Celebrating women’s history is great, but what about our future?
During this month we celebrate the progress that has been made in this nation for women. Progress has been made for women in terms of education, healthcare and having a voice in our democracy. However, there is so much more that needs to be done. Women in the United States still do not feel valued nor equal to men. Most professions, boardrooms and leadership positions are male dominated.
There are still gaps in this country that need to be filled with more women. Political and equality rights issues are still being determined by men. Part of women’s history is holding on to the right to have an abortion, which has now been overturned, at the federal level; by the U.S supreme court. Men should not have had a vote in overturning Roe v. Wade.
We live in a man’s world. Careerwise, educationally and socially women do not hold as much authority or respect as they should. They still deal with sexist comments and are overlooked at work. Just like men, they work to support either themselves or their families .
Comments and actions that belittle women in the workplace is still a norm. Oftentimes, they are overlooked for promotions.
Women can do the heavy lifting, defend themselves and advocate for themselves. As of 2013, they can now enlist in combat roles for the military. Women can do all this while not being seen as the damsel in distress.
Some of the women in our newsroom have cited that they’re exhausted from not being seen as equal to men at their work environment. The passive aggressive remarks and doubt they’ve received from male coworkers are dismissed as being “helpful.”
In reality, it doesn’t help. It’s belittling, discouraging and is not welcomed.
How can women serve a greater purpose if they’re not seen as capable of completing even the easiest tasks?
These setbacks happen due the sole fact that our government never set up a system made for women. Our “Founding Fathers” were all men.
Men who argue there are equal opportunities for both genders in the workplace are wrong. The door for women was opened in the workplace by years of fighting, yet the space is still filled with sexism.
Even women who hold high status, higher paying executive roles and leadership positions in our government have made claims of sexual harassment and abuse they experienced at work.
Former press secretary Sarah Sanders, who worked under Donald Trump’s administration, alleged that Trump suggested she, “go to North Korea and take one for the team,” after Kim Jong-un winked at Sanders.
Comments like that, especially by someone who held the highest authority in the U.S., only further promotes sexual harassment and abuse in the workplace.
Standing in solidarity with women is only effective if it becomes daily practice. Uplifting and supporting women should be habitual.
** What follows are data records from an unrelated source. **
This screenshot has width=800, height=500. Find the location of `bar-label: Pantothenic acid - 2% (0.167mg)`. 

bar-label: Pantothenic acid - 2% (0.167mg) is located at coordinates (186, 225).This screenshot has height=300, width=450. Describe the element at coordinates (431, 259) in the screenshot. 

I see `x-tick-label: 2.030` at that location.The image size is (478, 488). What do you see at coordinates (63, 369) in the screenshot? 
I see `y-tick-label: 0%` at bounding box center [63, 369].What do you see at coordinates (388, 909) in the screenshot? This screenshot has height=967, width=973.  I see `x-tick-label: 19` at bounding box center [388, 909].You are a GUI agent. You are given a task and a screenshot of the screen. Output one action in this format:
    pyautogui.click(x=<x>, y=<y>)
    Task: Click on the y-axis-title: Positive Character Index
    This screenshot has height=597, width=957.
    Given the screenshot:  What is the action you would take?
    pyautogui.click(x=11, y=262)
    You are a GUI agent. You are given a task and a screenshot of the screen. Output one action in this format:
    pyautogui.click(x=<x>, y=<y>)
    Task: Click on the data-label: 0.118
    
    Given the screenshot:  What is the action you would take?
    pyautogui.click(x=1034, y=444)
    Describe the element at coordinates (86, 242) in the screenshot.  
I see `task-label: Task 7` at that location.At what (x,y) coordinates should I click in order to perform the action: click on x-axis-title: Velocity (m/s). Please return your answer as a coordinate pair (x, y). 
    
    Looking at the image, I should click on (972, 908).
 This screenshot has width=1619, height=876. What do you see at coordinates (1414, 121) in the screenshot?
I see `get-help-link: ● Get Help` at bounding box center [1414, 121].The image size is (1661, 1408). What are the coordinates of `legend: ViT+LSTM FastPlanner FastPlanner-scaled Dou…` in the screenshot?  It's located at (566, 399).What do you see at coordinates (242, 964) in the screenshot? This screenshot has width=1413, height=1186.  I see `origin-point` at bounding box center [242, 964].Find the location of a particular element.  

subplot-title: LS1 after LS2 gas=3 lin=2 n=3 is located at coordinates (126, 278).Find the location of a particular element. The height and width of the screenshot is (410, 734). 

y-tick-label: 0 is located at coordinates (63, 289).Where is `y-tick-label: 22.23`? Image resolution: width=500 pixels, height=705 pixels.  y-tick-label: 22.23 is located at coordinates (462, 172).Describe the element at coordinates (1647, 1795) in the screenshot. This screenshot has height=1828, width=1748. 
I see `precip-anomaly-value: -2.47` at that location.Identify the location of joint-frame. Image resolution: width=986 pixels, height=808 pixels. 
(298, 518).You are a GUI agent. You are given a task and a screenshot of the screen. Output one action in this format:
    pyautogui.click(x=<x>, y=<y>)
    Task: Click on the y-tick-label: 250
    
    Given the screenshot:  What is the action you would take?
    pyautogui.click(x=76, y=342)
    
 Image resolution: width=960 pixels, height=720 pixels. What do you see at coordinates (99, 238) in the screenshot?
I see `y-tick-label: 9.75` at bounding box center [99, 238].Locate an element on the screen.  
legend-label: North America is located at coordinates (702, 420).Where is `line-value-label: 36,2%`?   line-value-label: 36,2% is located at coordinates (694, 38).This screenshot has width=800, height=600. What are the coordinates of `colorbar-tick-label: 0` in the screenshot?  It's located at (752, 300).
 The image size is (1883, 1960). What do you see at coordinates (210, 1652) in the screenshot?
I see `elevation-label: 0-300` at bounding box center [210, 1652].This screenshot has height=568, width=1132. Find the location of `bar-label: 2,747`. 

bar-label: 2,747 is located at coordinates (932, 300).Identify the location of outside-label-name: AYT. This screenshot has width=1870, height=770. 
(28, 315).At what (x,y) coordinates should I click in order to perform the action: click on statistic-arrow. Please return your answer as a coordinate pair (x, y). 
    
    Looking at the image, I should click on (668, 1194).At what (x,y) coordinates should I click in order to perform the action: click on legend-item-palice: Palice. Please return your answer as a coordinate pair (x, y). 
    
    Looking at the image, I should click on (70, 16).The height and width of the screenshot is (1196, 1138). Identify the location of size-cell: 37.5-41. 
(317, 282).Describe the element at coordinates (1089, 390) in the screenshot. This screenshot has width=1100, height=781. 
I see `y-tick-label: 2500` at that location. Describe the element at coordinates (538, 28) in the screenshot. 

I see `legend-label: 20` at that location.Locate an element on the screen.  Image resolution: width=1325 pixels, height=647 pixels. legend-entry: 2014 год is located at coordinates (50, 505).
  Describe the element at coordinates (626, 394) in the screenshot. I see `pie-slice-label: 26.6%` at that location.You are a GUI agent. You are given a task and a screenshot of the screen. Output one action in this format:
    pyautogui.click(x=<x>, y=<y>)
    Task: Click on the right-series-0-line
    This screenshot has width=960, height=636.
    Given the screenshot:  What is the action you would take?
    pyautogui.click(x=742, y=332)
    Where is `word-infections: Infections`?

Women have made strides for equality but haven’t reached true equality because it starts from the top and works its way down the system. If men in our democracy are making decisions about women’s bodies while continuously treating them as sexual beings, will there ever be a harassment-free workplace where each person has equal rights?
Both men and women together need to keep fighting for a world that does not tolerate sexual discrimination in the workplace. When more women begin to gain equality, we’ll start to see less discrimination and more opportunities. The workplace should become an equal opportunity environment for all, as the rest of the nation should be.